Privileged Foresight Distillation: Zero-Cost Future Correction for World Action Models
2026-04-28 • Robotics
Robotics
AI summaryⓘ
The authors study models that learn to predict both future video frames and actions but notice that predicting the future may just help training rather than be needed at testing. They argue that knowing future information actually helps correct action predictions in a special way, which they call privileged foresight. To capture this benefit without needing future video during use, they develop a method called Privileged Foresight Distillation, transferring this corrective knowledge from a teacher model to a simpler student model. Their experiments show this approach improves action prediction without extra delay or needing future video when running the model.
world action modelsfuture predictionaction denoisingprivileged informationknowledge distillationattention maskvideo tokensmanipulation benchmarksvisual backbonemodel regularization
Authors
Pengcheng Fang, Hongli Chen, Xiaohao Cai
Abstract
World action models jointly predict future video and action during training, raising an open question about what role the future-prediction branch actually plays. A recent finding shows that this branch can be removed at inference with little to no loss on common manipulation benchmarks, suggesting that future information may act merely as a regularizer on the shared visual backbone.
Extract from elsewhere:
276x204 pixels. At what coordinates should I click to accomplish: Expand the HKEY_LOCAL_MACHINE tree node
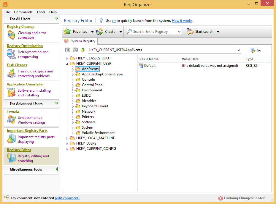tap(67, 138)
We propose instead that joint training induces an action-conditioned correction that privileged future observations impose on action denoising, and that current-only policies capture this correction only partially. Making the account precise, we formulate privileged foresight as a residual in the action-denoising direction -- the difference between what a model predicts given the true future and what it predicts given only the current frame -- and introduce \emph{Privileged Foresight Distillation (PFD)}, which transfers this residual from a training-time teacher into a small adapter on a current-only student. The teacher and student share the same backbone and differ only in the attention mask over video tokens; future video is never generated at inference. Controlled experiments verify that this gain reflects a genuine future-conditioned correction rather than a side effect of capacity or regularization. Empirically, PFD achieves consistent improvements on LIBERO and RoboTwin manipulation benchmarks while preserving the current-only inference interface at negligible added latency. This view reframes the role of future information in world action models: not as a target to predict, nor as a regularizer to absorb, but as a compressible correction to be distilled.